At the southern exit of Dessau Hauptbahnhof, the line to Köthen branches off to the west and about three kilometres later the line reaches Dessau repair shop (Ausbesserungswerk). Between Dessau-Haideburg and Marke the line runs through a wooded area, and approximately half-way through it, national highway 9 passes under the line. The line follows the cultivated part of the Mulden valley until Raguhn, but the industrial area around Bitterfeld-Wolfen begins in Jeßnitz. In Bitterfeld the line from Stumsdorf, which is used only for freight traffic, runs from the west while the Berlin–Halle railway runs from the north through the Mulde valley. The latter line runs parallel for about two kilometres from Bitterfeld station until the vicinity of Holzweißig, where it crosses over using a flying junction and runs away to the southeast towards Halle. Near Petersroda the line passes Ludwigsee and the Neuhäuser See (lakes) at a distance and it then crosses the border with Saxony. After crossing the Lober, the line again returns to its original route and soon reaches Delitzsch with its repair shop and Delitzsch unterer (lower) station. South of Delitzsch the line run almost straight to the outskirts of Leipzig and passes under federal highway 184 and autobahn 14. Near the Leipzig Trade Fair (Messe), the Erfurt–Leipzig/Halle high-speed railway approaches from the west. After Leipzig Messe station, the old line from Halle approaches from the same direction, together with the freight ring. The latter turns to the east at Eutritzsch towards Engelsdorf, while the line from Eilenburg comes from the same direction. After a slight change of direction to the southwest, the line reaches Leipzig Hauptbahnhof near to the centre of its many tracks.

==Infrastructure==

As part of the re-equipment with Punktförmige Zugbeeinflussung ("intermittent train protection”), the remaining semaphore and colour light signals were replaced. As part of the upgrading of the whole line to allow operations at 200 km/h between 1992 and 1999, it was equipped with electronic interlockings. Since then, continuous reversible operations have been possible as only Ks signals (Kombinationssignal), the most modern system of colour light signals in Germany, are used. All level crossings have been eliminated and replaced by new bridges.

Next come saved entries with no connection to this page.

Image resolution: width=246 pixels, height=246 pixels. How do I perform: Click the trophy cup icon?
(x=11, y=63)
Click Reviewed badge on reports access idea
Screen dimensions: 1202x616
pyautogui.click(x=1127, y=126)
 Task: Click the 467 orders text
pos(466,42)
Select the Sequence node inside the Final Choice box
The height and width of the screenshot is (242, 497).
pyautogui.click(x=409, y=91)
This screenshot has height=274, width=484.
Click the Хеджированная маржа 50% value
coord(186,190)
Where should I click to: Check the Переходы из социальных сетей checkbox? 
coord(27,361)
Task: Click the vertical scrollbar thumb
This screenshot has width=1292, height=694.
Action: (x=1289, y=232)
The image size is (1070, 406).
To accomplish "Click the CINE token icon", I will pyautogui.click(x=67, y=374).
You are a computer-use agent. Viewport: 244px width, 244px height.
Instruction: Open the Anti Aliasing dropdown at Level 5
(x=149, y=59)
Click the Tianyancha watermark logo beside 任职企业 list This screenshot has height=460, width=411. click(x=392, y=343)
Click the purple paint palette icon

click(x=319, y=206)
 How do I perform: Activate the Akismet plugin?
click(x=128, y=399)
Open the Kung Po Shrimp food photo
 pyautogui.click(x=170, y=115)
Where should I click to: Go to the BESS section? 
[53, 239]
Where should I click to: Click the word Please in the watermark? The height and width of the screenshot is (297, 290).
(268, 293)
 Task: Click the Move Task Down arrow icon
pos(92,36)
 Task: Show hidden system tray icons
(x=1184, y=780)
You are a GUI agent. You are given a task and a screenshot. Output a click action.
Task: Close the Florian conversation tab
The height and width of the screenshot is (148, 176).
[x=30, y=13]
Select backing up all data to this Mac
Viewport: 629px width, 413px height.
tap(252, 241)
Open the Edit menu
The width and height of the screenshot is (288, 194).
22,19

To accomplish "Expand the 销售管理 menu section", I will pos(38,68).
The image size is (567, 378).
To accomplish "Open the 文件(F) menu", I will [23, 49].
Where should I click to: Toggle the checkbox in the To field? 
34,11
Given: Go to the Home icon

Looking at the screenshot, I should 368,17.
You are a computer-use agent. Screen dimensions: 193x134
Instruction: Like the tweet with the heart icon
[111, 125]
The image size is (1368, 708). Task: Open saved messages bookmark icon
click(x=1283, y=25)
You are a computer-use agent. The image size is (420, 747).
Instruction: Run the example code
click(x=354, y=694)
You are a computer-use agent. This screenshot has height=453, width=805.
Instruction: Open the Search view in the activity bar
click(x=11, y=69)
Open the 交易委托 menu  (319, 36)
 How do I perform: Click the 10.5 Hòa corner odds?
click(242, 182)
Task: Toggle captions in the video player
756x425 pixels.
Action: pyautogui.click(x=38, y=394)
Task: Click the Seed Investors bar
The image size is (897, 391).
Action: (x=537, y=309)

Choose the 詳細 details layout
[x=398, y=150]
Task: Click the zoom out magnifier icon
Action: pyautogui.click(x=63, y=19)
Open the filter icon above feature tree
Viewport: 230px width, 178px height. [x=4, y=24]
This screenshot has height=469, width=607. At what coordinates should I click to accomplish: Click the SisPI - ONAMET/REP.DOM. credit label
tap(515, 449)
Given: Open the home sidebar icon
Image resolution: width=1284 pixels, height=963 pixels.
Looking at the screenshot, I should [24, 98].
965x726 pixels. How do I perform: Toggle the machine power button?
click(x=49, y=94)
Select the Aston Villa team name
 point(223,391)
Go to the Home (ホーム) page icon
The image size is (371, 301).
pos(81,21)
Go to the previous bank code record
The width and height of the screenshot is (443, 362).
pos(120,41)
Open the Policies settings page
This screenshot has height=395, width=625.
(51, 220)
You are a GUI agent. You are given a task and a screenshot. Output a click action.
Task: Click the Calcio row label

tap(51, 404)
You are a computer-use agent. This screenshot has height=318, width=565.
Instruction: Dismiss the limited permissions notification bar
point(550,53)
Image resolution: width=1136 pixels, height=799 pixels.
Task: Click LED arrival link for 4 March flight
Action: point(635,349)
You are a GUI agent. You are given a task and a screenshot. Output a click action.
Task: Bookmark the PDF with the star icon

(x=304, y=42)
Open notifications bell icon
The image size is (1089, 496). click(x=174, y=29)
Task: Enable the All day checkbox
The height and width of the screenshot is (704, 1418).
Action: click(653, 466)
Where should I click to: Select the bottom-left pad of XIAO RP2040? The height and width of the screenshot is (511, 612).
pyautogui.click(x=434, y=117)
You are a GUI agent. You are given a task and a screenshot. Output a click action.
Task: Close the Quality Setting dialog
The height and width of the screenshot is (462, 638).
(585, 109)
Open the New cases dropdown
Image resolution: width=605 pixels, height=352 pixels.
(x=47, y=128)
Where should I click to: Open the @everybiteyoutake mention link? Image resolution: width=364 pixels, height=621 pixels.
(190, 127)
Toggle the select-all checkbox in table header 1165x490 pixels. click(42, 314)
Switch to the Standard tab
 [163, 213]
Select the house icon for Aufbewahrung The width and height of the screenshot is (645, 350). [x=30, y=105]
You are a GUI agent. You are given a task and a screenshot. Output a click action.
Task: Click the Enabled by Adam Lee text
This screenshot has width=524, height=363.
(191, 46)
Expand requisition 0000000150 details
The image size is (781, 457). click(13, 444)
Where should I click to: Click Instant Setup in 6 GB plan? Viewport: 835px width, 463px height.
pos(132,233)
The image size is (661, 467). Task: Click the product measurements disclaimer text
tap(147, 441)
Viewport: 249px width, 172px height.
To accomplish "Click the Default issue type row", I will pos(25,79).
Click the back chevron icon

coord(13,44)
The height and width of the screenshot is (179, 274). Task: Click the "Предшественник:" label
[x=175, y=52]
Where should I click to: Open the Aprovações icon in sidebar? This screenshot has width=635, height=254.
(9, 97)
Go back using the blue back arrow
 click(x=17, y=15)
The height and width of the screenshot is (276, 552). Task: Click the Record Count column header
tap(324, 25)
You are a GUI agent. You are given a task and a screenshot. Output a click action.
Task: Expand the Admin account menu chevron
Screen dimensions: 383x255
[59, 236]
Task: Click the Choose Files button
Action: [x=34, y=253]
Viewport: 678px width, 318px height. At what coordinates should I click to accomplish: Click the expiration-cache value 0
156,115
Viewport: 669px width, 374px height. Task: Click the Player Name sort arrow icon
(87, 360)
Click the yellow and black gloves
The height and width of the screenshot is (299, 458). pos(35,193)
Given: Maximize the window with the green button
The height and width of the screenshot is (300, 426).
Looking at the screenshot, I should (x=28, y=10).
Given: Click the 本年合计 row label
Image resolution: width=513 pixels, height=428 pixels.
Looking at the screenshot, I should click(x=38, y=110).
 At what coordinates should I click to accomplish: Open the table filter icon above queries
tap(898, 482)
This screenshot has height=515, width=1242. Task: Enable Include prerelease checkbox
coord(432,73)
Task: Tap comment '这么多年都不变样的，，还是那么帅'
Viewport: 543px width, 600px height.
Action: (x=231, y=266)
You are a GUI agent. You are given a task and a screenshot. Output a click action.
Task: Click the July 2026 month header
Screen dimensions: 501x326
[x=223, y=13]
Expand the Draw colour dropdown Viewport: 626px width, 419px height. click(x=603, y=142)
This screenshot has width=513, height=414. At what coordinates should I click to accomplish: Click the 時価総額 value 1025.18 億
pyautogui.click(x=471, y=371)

To test and adapt the new European standard signalling and control system, Deutsche Bahn installed European Train Control System (ETCS) Level 2 on part of this line for the first time in Germany. The 2418/2419 pair of Intercity trains operated on trial scheduled services equipped with ETCS at up to 200 km/h from 26 May 2006. On 17 June 2006, for the first time in Europe, a scheduled service, operated under ETCS, was recorded at 200 km/h.

==Operations ==

Since 2006, there have been no long-distance trains north of Bitterfeld. In the current timetable (as of 15 December 2013) the following trains run:

| Line | Route | Line section | Frequency | Remarks |
|---|---|---|---|---|
| ICE28 | Hamburg–Berlin Hauptbahnhof–Leipzig–Nuremberg–Munich | Bitterfeld–Leipzig | 060 min | Some trains continues via Halle rather than Leipzig |
| X | Warnemünde–Berlin–Leipzig | Bitterfeld–Leipzig | 0Twice daily | InterConnex |
| RE13 | Magdeburg–Dessau–Leipzig | Trebnitz–Leipzig | 120 min |  |
| RE15 | Magdeburg–Dessau–Lutherstadt Wittenberg | Trebnitz–Dessau | 0Max. twice daily | Extra trains at peak hours |
| RB42 | Magdeburg–Dessau | Dessau–Leipzig | 120 min |  |
| RB54 | Dessau–Bitterfeld–Leipzig | Dessau–Leipzig | 120 min |  |
| RB57 | Lutherstadt Wittenberg–Bitterfeld–Leipzig | Bitterfeld–Leipzig | 120 min |  |
| RB86 | Dessau–Bitterfeld–Halle | Dessau–Bitterfeld | 120 min |  |
| S2 | Bitterfeld–Delitzsch–Leipzig–Gaschwitz | Bitterfeld–Leipzig | 060 min |  |

Regional services RB54 and RB86 overlap between Dessau and Bitterfeld and RB54 and RB57 overlap between Bitterfeld and Leipzig to give an hour service in Bitterfeld.

The trains on line S2 of the S-Bahn Mitteldeutschland run hourly between Bitterfeld and Leipzig, but only between Delitzsch and Leipzig on weekends.